• SUPPLIED PASSAGE:
########

(INDIANAPOLIS) – You’re getting money back on your taxes.
Indiana finished the fiscal year two weeks ago with a nearly four-billion-dollar surplus. A law championed by then-Governor Mitch Daniels caps the state surplus at one-eighth of spending. If the state ends a two-year budget with more than that, half the extra money goes back to you. Even after some legally required set-asides, that’s still a half-billion dollars that will go back to taxpayers as a credit on your tax return next year.
House Speaker Todd Huston (R-Fishers) estimates the refund will be $170. The official calculation won’t be made till November, because it depends on how many taxpayers there are, and with extensions, the final returns for 2020 aren’t due until then.
Office of Management and Budget director Cris Johnston says as late as March, while a new budget was being written, the administration was concerned the pandemic could reignite and crush the job market all over again. He says while hotels and restaurants are still struggling, the rest of the job market bounced back faster than expected, outdistancing even the state’s revised economic forecast in April. The state took in $1.2 billion more than expected in the final two months of the fiscal year, enough to trigger the refund law.
Johnston also credits the federal pandemic relief bills, which picked up much of the tab for state public health and safety costs. And he notes Indiana was one of the first states to collect taxes on Internet sales after the Supreme Court ruled they could be treated the same as other purchases. That change was always expected to bring a windfall, but Johnston says it proved especially important when pandemic restrictions sparked a surge in online retail.

########

• DATASET SECTION:
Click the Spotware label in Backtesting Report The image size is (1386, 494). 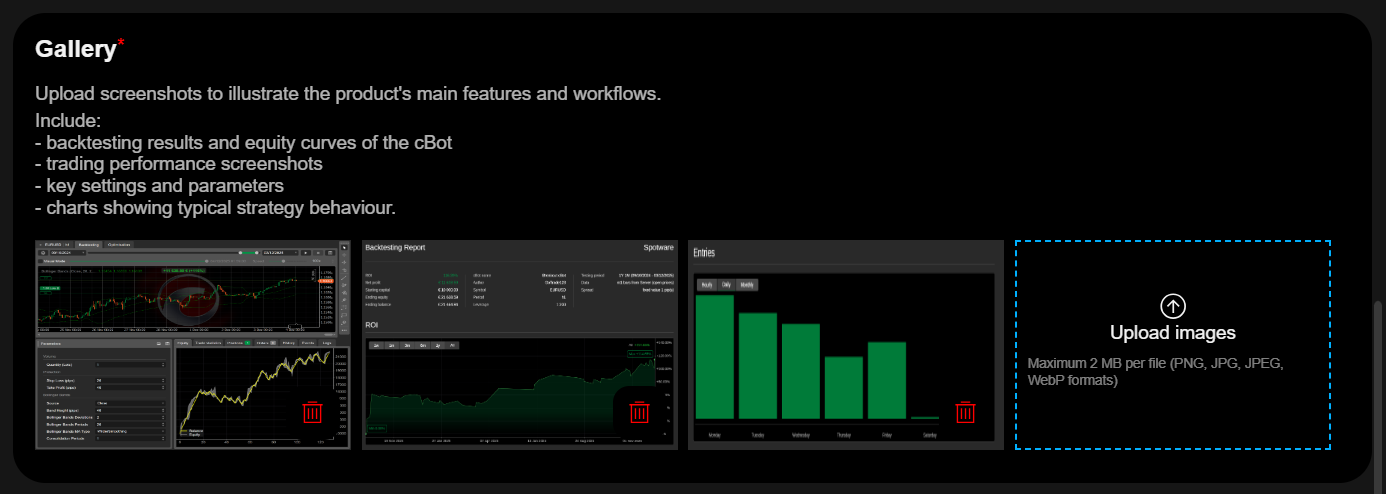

########

• TASKS FOR THIS EXERCISE:
a: Rewrite everything from "Indiana finished the" down to "return next year." in the Indiana tax refund article, replacing "surplus" with "excess".
b: Continue the Indiana tax refund article from where it stops.
The listing comes from a separate source, not from the Indiana tax refund article.

• RESULTS FOR EACH TASK:
a:
Indiana finished the fiscal year two weeks ago with a nearly four-billion-dollar excess. A law championed by then-Governor Mitch Daniels caps the state excess at one-eighth of spending. If the state ends a two-year budget with more than that, half the extra money goes back to you. Even after some legally required set-asides, that’s still a half-billion dollars that will go back to taxpayers as a credit on your tax return next year.

b:
You’ll get the money back as a credit when you file your income taxes for 2021. It’s just the second time the automatic refund has been triggered, and the first time in nine years.
Huston says the refund law “ensures that reserves beyond what’s needed go back to where they belong – in the pockets of hardworking Hoosiers.” Senate Appropriations Chairman Ryan Mishler (R-Bremen) notes the half of the excess reserves which don’t go to taxpayers will go to shore up unfunded teacher pension liabilities. On top of money included in the new state budget, that’ll pump a billion dollars into the pension fund, with another $700 million scheduled next year if the economy stays strong.
Legislative Democrats’ fiscal leaders contend the $2.8 billion dollars the state still holds in reserve is overdoing it. Gary Senator Eddie Melton says the state should use that money to expand preschool, and forgive incorrect unemployment payments. Indianapolis Representative Greg Porter says the state could easily outstrip projections again by a billion dollars or more in the rest of this year. He says that money should go to minority health, teacher pay, and student loan relief.